++++ MATERIAL FOR THIS EXERCISE
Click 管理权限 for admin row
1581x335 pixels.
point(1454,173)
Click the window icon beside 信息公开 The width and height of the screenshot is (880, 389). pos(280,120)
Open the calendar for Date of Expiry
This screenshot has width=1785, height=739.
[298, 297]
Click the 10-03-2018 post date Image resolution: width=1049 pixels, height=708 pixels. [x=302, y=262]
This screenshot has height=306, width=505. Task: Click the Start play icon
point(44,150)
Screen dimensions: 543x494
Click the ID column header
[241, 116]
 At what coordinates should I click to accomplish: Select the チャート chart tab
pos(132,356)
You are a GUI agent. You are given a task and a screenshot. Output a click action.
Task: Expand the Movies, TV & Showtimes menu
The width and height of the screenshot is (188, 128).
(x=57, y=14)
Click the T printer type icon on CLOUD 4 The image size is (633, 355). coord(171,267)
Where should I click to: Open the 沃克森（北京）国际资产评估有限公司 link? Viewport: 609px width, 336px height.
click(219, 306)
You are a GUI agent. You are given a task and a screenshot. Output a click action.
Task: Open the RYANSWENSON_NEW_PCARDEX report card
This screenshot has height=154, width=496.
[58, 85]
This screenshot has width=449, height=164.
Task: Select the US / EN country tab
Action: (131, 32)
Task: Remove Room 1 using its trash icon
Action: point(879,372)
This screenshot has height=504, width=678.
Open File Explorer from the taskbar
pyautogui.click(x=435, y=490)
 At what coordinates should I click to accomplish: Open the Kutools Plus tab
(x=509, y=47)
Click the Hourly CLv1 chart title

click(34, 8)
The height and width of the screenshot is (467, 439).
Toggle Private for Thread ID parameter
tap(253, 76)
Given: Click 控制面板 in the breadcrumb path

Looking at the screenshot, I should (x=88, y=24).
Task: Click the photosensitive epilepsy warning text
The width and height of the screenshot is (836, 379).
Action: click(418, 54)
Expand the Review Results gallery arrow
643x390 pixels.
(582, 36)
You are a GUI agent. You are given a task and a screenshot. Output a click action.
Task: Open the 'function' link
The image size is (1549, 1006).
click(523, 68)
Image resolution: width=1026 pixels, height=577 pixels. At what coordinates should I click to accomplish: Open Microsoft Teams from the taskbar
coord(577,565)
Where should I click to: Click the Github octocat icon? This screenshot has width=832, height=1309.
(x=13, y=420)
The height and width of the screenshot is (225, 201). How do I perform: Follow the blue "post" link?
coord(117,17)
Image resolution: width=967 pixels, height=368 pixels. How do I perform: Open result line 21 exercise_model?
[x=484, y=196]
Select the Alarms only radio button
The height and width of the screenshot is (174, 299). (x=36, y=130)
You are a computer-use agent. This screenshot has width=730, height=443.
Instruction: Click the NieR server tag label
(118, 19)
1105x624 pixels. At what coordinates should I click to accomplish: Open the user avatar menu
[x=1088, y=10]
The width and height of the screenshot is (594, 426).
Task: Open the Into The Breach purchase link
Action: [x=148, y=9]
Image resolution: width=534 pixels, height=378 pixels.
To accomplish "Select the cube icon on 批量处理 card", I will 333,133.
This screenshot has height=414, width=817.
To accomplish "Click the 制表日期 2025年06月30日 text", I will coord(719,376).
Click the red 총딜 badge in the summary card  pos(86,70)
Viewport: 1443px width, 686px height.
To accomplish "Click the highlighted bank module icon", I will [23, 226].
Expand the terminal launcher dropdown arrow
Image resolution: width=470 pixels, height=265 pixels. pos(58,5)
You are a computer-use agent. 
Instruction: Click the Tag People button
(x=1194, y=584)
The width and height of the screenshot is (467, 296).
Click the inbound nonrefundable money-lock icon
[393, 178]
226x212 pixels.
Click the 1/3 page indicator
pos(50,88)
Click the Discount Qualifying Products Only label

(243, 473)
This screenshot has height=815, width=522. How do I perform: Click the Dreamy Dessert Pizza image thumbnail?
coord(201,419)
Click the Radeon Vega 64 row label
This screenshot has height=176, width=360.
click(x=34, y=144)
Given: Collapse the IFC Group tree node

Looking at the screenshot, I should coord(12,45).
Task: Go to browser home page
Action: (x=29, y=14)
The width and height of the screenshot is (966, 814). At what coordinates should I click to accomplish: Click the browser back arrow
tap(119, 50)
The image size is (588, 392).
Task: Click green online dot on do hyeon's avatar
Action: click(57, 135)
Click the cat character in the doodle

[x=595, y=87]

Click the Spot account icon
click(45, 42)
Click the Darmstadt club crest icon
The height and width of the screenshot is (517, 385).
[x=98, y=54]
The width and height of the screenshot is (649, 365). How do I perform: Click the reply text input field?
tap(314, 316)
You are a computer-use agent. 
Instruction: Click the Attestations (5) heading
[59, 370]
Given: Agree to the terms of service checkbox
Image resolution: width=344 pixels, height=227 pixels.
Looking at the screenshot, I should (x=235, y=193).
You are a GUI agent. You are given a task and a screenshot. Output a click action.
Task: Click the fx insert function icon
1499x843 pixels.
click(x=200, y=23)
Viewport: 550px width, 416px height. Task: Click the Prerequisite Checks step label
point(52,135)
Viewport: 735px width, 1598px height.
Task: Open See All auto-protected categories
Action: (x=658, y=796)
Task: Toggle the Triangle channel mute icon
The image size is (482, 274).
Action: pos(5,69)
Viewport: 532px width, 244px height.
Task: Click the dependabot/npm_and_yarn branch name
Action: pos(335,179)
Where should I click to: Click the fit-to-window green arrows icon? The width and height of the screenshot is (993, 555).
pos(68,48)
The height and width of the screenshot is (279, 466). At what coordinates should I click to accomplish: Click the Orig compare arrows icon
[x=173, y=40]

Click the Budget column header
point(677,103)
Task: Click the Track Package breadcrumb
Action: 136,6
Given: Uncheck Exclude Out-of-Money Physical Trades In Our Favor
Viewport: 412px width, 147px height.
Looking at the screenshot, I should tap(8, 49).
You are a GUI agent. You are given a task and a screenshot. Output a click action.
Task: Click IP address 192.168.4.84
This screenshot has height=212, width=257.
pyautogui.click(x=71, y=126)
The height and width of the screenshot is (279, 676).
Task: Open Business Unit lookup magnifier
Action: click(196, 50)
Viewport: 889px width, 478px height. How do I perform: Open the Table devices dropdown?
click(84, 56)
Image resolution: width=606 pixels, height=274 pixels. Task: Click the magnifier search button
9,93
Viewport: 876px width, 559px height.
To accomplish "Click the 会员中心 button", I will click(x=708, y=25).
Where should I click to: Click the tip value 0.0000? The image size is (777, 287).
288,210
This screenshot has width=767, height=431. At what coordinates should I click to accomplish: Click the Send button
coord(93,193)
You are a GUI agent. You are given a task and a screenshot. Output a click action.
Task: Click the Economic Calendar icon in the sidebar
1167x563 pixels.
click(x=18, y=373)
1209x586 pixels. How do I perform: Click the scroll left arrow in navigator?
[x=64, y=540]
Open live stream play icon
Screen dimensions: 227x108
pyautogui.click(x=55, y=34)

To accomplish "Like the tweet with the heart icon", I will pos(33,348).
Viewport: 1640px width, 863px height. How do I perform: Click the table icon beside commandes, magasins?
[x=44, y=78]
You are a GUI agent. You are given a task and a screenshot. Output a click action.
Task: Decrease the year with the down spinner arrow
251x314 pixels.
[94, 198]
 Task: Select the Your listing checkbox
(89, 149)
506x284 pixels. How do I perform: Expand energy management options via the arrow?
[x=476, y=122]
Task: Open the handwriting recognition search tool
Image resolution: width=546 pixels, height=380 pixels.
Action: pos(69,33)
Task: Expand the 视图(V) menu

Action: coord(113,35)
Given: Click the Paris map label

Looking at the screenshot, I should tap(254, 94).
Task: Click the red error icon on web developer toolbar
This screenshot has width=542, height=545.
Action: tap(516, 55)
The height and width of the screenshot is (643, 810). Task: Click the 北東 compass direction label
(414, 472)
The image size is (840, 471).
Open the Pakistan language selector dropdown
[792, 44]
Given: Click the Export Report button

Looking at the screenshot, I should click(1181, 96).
++++++++
- _TO DO_: The answer must be a single number: how many lines of the data include the string "will".

- _TASK SOLUTION_: 5